After months of research and waiting, the time is just about on us when the Samsung Chromebook Plus will be fully available to anyone who wants one. With the Samsung Chromebook Pro following a month or two after, which is the best device for you?
Devices, Chromebooks included, tend to ship with one or two configurations and then add more as time goes on.
What we are seeing isn’t very different in Samsung’s approach. It is simply tighter.
There will be two, basically identical devices by April. Same screens, keyboards, trackpads, styli, battery, RAM, storage, etc. These are the EXACT same device, save one thing: processors.
Yet, they have different names: Chromebook Pro and Chromebook Plus.
Usually, differing names indicate differing machines. This is not the case here. Consider, for a second, the Acer Chromebook 15. It has upwards of 10 configurations with different processors, RAM, screens, storage and colors.
Yet, they all are the Acer Chromebook 15. Sure, the pesky model numbers are different, but the main name is the same.
With this naming system Samsung is going with, it could be easy to confuse what exactly is going on.
The Only Difference
There is literally one difference between the two devices. OK, there are more, but they aren’t worth discussing beyond this: with different processors, the internal motherboards are quite different, so lots of internal ways of getting the same jobs done are, in fact, different. But that is all.
While one name with variants makes more sense to us, we do like the fact that Samsung has kept the variations very tight. Sharing basically every spec except the processor makes comparing the two very, very easy.
So, lets do that. From what we’ve seen of the Plus, the screen is amazing, keyboard feels great, the pen is fun and will be fantastic to use as it gets better, the trackpad is smooth and responsive, and 4GB of RAM are plenty for 95% of users.
The Pro has all the EXACT same hardware.
So, the decision comes down to two factors: speed and money.
Core M3 or ARM
From a stats perspective, the one difference is the Plus with an ARM processor (Rockchip RK3399) and the Pro with an Intel Core m3 processor.
Both price and speed reflect the difference.
Price, because Intel silicon is more expensive in general. A $100 upcharge for much faster silicon is very fair and expected.
The Core m3 regularly scores between 21,000 and 23,000.
Though a synthetic benchmark, Octane tends to be indicative of real world performance.
So $100 more dollars and 1-2 months more waiting can get you a better overall experience. We’ll also throw in the fact that, in general, ARM chips destroy Intel when it comes to battery life. And that makes sense. Less performance usually means less drain on battery.

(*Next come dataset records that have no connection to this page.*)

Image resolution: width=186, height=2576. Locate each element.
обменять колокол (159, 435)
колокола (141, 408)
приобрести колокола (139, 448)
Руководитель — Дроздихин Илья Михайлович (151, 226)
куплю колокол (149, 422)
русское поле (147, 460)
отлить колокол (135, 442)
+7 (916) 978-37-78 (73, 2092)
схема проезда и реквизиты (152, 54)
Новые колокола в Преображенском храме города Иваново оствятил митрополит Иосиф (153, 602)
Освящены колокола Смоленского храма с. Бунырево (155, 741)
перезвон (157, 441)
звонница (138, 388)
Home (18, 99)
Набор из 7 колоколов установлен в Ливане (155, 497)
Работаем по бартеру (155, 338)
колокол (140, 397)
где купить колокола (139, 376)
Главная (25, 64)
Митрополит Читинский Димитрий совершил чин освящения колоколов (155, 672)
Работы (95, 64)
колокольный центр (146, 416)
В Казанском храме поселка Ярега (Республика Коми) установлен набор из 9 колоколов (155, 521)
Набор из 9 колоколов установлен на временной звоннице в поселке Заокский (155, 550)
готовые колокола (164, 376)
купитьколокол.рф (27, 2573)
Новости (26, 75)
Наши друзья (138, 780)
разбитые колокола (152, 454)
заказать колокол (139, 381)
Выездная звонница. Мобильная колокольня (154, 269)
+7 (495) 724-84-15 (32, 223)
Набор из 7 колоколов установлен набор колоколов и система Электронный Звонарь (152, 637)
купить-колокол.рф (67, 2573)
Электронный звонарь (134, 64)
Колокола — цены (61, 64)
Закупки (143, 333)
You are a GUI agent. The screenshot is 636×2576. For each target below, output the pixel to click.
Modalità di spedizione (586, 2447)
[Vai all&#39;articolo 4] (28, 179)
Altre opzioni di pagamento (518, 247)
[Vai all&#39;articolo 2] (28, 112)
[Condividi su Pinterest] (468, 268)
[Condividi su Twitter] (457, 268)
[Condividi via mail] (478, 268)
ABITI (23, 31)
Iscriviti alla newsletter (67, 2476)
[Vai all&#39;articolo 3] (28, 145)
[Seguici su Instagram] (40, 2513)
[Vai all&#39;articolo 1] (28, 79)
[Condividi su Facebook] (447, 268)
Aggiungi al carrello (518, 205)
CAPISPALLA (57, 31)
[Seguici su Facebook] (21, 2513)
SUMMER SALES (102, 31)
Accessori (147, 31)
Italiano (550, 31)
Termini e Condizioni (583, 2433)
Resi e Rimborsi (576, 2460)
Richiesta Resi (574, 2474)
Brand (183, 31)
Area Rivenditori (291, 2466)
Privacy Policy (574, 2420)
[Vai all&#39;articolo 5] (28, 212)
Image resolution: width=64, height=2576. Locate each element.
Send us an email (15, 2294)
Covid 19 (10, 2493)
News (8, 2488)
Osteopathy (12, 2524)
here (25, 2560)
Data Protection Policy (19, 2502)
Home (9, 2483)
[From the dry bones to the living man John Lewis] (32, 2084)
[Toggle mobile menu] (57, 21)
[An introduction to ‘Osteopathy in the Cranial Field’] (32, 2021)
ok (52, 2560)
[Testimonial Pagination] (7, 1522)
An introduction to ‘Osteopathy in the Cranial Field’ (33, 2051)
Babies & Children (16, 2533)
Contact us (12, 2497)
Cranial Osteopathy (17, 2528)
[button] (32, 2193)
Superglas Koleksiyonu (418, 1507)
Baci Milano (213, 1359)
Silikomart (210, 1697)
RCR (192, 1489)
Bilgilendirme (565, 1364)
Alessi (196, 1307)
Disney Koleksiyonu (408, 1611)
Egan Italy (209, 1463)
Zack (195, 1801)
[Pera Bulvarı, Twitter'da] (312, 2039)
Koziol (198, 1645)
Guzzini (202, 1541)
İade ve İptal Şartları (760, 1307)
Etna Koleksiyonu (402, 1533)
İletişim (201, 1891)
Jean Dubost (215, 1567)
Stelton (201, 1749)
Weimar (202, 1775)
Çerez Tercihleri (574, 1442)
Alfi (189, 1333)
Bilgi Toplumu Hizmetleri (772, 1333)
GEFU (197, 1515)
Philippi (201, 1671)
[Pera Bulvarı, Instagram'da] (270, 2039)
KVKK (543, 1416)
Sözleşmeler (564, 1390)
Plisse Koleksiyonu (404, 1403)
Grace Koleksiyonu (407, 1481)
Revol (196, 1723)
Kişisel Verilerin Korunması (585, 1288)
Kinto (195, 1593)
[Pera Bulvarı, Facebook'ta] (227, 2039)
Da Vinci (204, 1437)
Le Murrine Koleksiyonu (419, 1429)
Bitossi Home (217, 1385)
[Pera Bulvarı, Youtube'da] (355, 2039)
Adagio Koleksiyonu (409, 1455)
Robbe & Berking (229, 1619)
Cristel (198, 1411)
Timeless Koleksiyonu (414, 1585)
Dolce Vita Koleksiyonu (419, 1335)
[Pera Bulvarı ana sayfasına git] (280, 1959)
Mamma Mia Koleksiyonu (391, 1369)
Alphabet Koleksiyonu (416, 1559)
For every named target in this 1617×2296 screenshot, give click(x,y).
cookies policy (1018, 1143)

That will be interesting to test down the road with these two devices.
So, Which One?
That’s the question, right? Which one should you go for?
The Chromebook Plus
If our review of the Acer R13 is any indication, the ARM-equipped Chromebook Plus will be a great device. In that review, we noticed a bit of lag here and there, but nothing disturbing. The combo of the ARM chip and 4GB of RAM will give this Chromebook enough horsepower to get you through most consumption tasks.
Would I recommend it as your one and only machine? Probably not. And at $449, you’ll have to decide if the gorgeous screen, comfy keyboard, smooth (we think it is glass) trackpad, stylus, and Android Apps out of the box are worth the money for a 3rd device. In the land of iPads, I think the price and product hold their own.
We talked about that concept a few weeks ago. If you’ve never thought about what a 3rd device is, you should check out that article.
The Chromebook Pro
Again, if our review of the ASUS Flip C302 is any indication, the Chromebook Pro with the m3 and 4GB or RAM will be a very, very swift machine.
Again, you are getting all the above-mentioned benefits while adding a much more powerful processor. This device will likely be the type of device that could be your only production and consumption machine. I doubt there is much you can throw at it that it won’t handle very well.
Keep in mind, that while you are adding those benefits, you are also likely losing some battery life and $100 out of your pocket.
Oh, and don’t forget that you won’t be joining in the new Samsung Chromebook fun until April.
Just like everything else, there’s no right or wrong answer here. For those looking to buy a Chromebook as a fantastic 3rd device – a machine to take to a quick meeting, do general web-based tasks, watch some Netflix or play a game – the Chromebook Plus will likely be a huge hit and supremely enjoyable.
For those looking to replace their work device – dealing with spreadsheets, a bit of graphic design, some coding, etc – or looking for the device that is faster by a considerable margin, but don’t mind to wait just a bit and pay a bit more, I’d suggest waiting on the Pro.
Also, consider what you are coming from. If you are upgrading an existing Chromebook, run a quick Octane score right here. See what you get. Maybe you’re on an older Chromebook that is getting 6-7,000 and the Plus would feel like a pretty major upgrade.
If you are coming from an HP with the Core m3 or m5, for instance, think about that too. It would be a considerable step down to opt for the Plus. Sure, the screen, form factor and pen are enticing, but consider whether or not you would be happy to deal with that drop in performance.
Again, I can’t make the decision for you, but I hope this helps a bit when deciding whether or not to smash that pre-order button.